- _Directions_:
What appears from the first line of the records below through the line containing "View Communities [button] (384, 504)" must be reproduced verbatim.
Material provided Start Marker
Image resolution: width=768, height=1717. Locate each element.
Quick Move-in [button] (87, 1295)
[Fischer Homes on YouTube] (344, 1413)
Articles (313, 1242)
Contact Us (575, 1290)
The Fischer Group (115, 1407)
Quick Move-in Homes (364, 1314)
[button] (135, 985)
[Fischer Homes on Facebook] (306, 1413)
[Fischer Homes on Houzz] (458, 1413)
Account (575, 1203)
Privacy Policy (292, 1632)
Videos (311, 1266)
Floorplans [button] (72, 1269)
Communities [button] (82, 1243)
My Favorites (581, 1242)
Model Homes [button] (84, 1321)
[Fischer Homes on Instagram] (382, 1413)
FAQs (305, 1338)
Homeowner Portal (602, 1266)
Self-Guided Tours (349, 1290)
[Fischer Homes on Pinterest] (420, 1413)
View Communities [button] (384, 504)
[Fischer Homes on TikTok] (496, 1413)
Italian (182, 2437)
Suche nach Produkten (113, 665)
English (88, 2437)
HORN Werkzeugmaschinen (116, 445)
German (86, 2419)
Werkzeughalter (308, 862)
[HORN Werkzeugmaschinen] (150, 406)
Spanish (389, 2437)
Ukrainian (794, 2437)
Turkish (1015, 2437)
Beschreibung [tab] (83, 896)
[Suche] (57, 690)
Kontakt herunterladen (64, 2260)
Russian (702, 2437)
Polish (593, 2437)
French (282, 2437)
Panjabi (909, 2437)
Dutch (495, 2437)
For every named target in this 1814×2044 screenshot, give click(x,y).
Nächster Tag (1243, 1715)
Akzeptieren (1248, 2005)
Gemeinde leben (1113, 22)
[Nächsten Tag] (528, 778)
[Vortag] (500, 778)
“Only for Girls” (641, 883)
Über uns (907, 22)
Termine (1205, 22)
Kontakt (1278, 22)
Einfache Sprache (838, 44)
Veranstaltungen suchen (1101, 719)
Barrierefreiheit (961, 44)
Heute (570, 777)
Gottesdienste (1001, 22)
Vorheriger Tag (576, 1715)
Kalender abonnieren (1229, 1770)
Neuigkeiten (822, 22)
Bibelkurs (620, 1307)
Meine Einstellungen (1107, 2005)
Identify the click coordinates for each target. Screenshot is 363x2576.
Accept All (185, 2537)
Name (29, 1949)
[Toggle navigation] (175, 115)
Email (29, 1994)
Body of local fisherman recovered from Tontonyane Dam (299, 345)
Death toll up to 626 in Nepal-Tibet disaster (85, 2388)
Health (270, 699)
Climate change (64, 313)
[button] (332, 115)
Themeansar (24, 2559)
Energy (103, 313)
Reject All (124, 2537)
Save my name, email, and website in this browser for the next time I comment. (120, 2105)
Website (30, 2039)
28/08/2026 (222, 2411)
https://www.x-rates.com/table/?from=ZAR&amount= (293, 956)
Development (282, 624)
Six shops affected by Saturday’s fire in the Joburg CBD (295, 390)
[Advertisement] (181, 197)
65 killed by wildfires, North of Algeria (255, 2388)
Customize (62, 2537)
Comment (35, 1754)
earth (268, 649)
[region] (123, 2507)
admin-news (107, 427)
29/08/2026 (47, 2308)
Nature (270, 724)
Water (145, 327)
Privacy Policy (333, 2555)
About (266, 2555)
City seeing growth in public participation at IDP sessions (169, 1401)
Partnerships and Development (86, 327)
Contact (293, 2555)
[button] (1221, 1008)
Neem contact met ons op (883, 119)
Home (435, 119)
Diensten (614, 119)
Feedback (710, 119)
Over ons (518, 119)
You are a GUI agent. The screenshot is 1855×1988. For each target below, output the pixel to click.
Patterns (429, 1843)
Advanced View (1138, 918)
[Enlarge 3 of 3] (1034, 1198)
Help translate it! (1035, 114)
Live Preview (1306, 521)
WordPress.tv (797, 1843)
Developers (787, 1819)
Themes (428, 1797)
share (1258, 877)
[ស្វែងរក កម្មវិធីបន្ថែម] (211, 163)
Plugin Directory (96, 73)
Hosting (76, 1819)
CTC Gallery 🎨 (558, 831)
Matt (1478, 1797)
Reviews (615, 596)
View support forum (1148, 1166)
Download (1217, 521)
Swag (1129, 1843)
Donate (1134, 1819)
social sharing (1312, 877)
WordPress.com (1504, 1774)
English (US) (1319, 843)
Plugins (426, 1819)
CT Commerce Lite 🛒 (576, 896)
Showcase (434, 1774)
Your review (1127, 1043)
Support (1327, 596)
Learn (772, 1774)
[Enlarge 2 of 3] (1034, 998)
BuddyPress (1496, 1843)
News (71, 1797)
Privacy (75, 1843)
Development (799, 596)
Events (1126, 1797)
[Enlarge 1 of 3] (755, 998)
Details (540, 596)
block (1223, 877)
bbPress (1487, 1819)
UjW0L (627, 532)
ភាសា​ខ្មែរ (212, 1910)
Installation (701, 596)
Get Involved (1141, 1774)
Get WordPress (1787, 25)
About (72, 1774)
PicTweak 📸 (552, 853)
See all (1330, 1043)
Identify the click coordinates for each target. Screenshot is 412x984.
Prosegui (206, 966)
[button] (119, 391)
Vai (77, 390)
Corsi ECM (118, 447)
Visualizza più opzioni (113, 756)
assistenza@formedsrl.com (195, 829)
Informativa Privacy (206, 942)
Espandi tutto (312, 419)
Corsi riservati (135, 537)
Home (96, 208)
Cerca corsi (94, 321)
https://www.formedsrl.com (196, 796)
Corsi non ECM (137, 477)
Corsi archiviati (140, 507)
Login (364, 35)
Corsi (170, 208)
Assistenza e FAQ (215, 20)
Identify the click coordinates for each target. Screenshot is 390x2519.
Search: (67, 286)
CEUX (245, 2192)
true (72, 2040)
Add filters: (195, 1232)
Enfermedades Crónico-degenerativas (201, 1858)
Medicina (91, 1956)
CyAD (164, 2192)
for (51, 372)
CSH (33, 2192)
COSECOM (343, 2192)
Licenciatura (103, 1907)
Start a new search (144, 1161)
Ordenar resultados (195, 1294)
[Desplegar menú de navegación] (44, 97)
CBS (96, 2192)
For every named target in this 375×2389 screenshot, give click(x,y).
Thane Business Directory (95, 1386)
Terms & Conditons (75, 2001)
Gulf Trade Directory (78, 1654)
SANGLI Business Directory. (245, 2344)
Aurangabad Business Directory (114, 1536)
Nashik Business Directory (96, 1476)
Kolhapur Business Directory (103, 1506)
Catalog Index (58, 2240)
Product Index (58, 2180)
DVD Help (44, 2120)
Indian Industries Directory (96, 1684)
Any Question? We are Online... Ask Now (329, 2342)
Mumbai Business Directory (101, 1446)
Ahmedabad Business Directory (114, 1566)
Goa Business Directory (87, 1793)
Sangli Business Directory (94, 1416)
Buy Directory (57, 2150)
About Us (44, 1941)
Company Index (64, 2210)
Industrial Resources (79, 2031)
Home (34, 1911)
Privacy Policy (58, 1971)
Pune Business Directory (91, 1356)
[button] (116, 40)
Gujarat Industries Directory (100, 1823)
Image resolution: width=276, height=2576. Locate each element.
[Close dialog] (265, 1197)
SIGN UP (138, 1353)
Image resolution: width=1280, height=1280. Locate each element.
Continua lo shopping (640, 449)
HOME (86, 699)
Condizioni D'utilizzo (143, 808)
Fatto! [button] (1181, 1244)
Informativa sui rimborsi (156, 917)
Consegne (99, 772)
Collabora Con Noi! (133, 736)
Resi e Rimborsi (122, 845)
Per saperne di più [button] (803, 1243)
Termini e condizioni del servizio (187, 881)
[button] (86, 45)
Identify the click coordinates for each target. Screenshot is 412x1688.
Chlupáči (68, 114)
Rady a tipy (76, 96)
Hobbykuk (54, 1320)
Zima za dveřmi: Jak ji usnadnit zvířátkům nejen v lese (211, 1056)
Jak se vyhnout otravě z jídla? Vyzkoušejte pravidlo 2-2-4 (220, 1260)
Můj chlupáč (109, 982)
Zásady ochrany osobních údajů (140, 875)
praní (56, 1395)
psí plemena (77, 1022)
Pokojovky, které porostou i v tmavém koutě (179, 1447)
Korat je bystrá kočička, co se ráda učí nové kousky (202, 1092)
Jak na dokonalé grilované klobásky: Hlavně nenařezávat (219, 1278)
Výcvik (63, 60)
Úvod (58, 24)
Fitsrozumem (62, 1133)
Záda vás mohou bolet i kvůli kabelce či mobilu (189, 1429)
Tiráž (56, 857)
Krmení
Material provided End Marker
- _Output_:
Image resolution: width=768, height=1717. Locate each element.
Quick Move-in [button] (87, 1295)
[Fischer Homes on YouTube] (344, 1413)
Articles (313, 1242)
Contact Us (575, 1290)
The Fischer Group (115, 1407)
Quick Move-in Homes (364, 1314)
[button] (135, 985)
[Fischer Homes on Facebook] (306, 1413)
[Fischer Homes on Houzz] (458, 1413)
Account (575, 1203)
Privacy Policy (292, 1632)
Videos (311, 1266)
Floorplans [button] (72, 1269)
Communities [button] (82, 1243)
My Favorites (581, 1242)
Model Homes [button] (84, 1321)
[Fischer Homes on Instagram] (382, 1413)
FAQs (305, 1338)
Homeowner Portal (602, 1266)
Self-Guided Tours (349, 1290)
[Fischer Homes on Pinterest] (420, 1413)
View Communities [button] (384, 504)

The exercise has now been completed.